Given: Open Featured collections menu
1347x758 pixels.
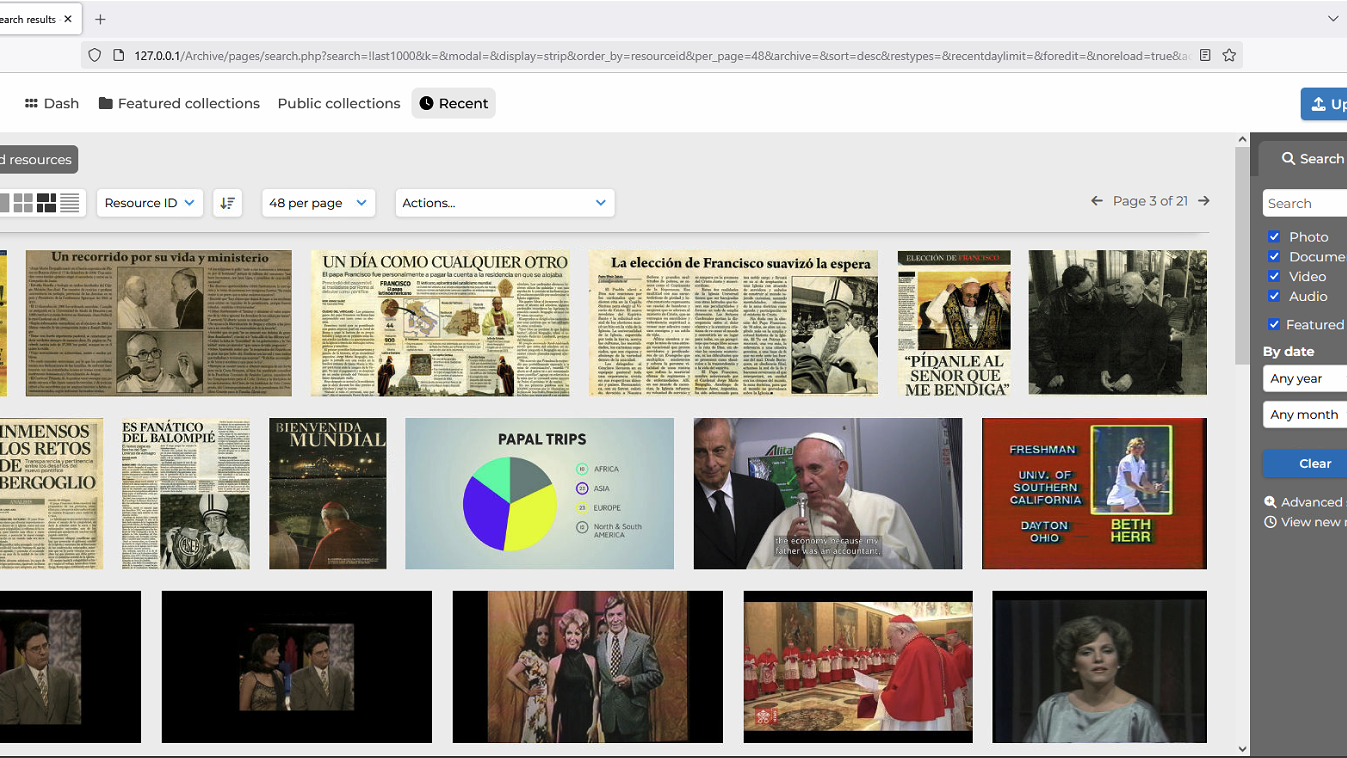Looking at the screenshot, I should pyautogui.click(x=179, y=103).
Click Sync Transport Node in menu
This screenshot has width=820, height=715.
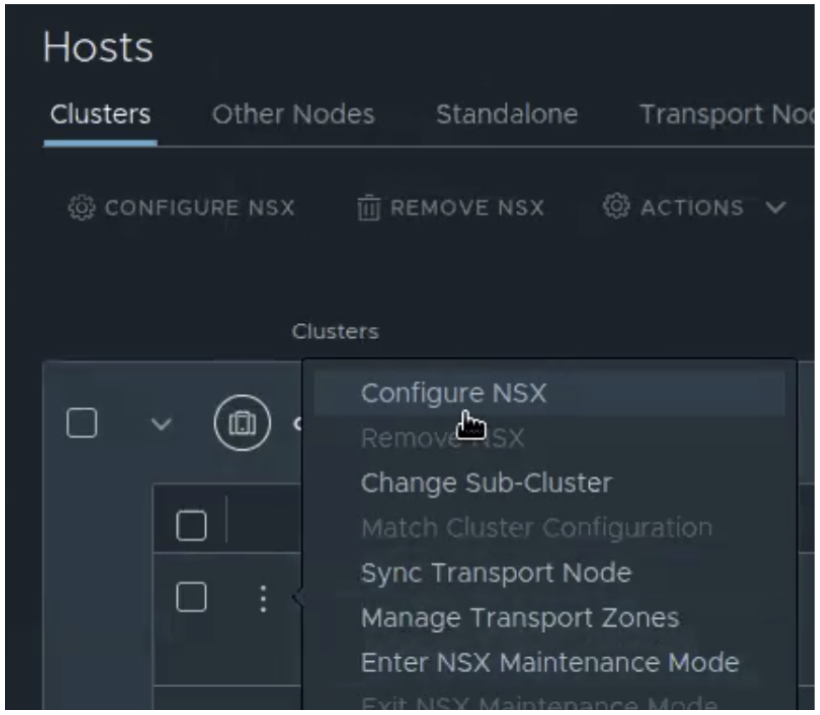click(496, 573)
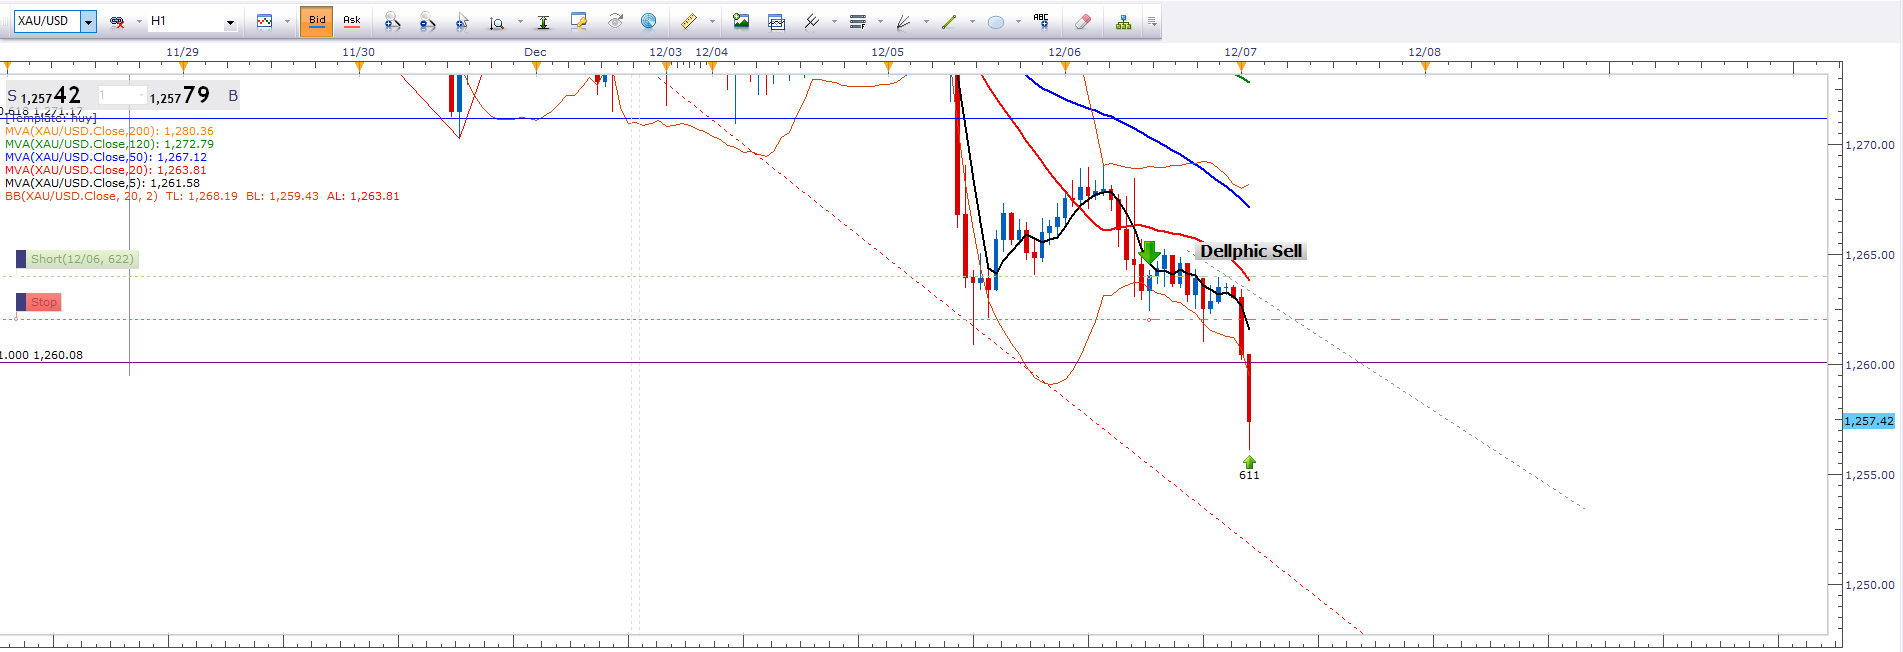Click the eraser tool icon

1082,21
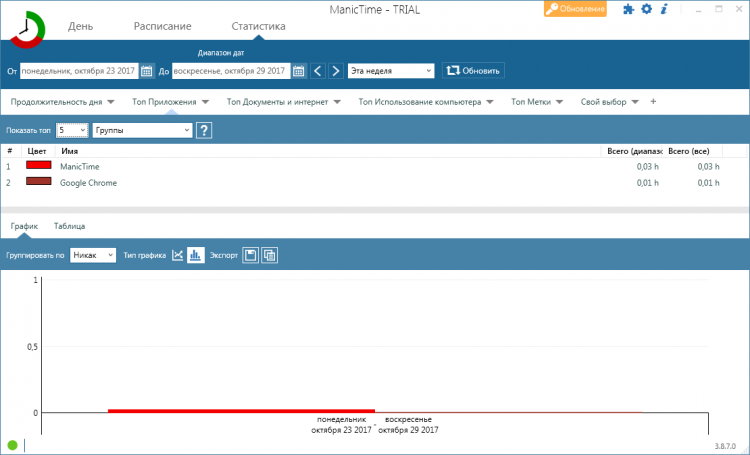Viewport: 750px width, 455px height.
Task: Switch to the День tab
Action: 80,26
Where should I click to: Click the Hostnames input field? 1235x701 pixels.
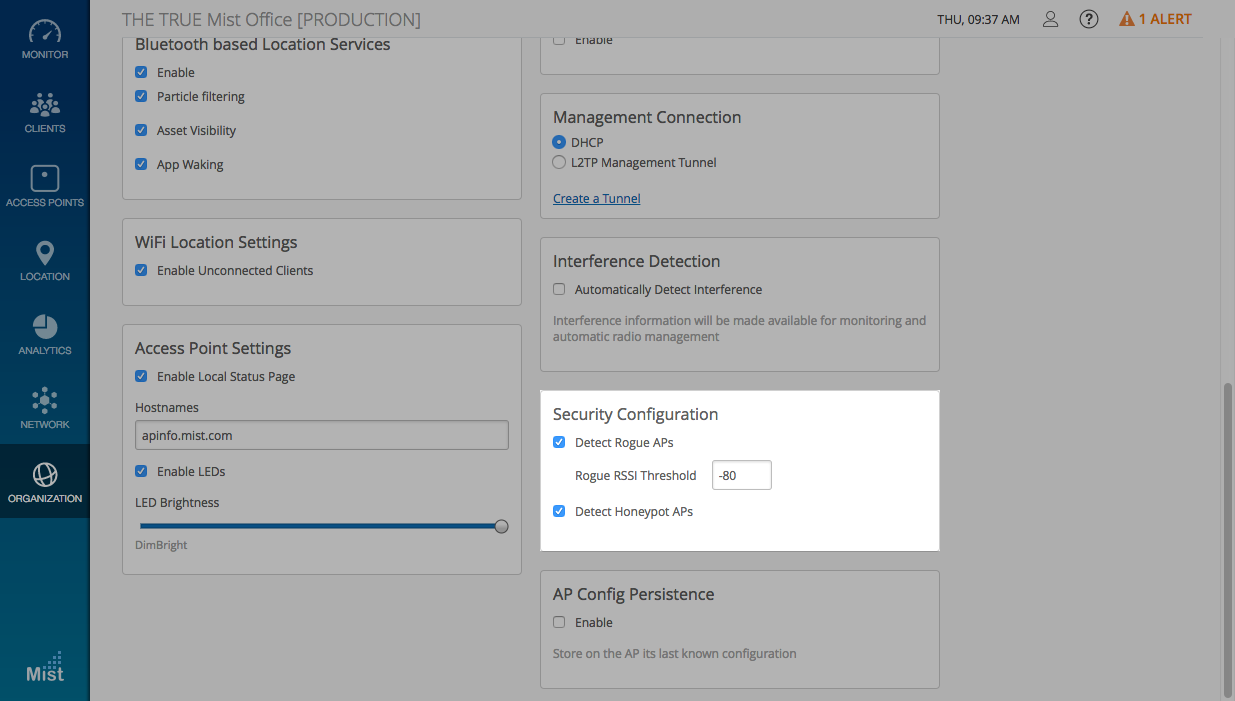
+++
## [Aim of the task]
Set down the whole listing exactly as given, except for the pictures.

## [Completed exercise]
Given: Open Featured collections menu
1347x758 pixels.
Looking at the screenshot, I should pyautogui.click(x=179, y=103).
Click Sync Transport Node in menu
This screenshot has width=820, height=715.
click(496, 573)
Click the eraser tool icon

1082,21
Viewport: 750px width, 455px height.
Task: Switch to the День tab
Action: 80,26
Where should I click to: Click the Hostnames input field? 1235x701 pixels.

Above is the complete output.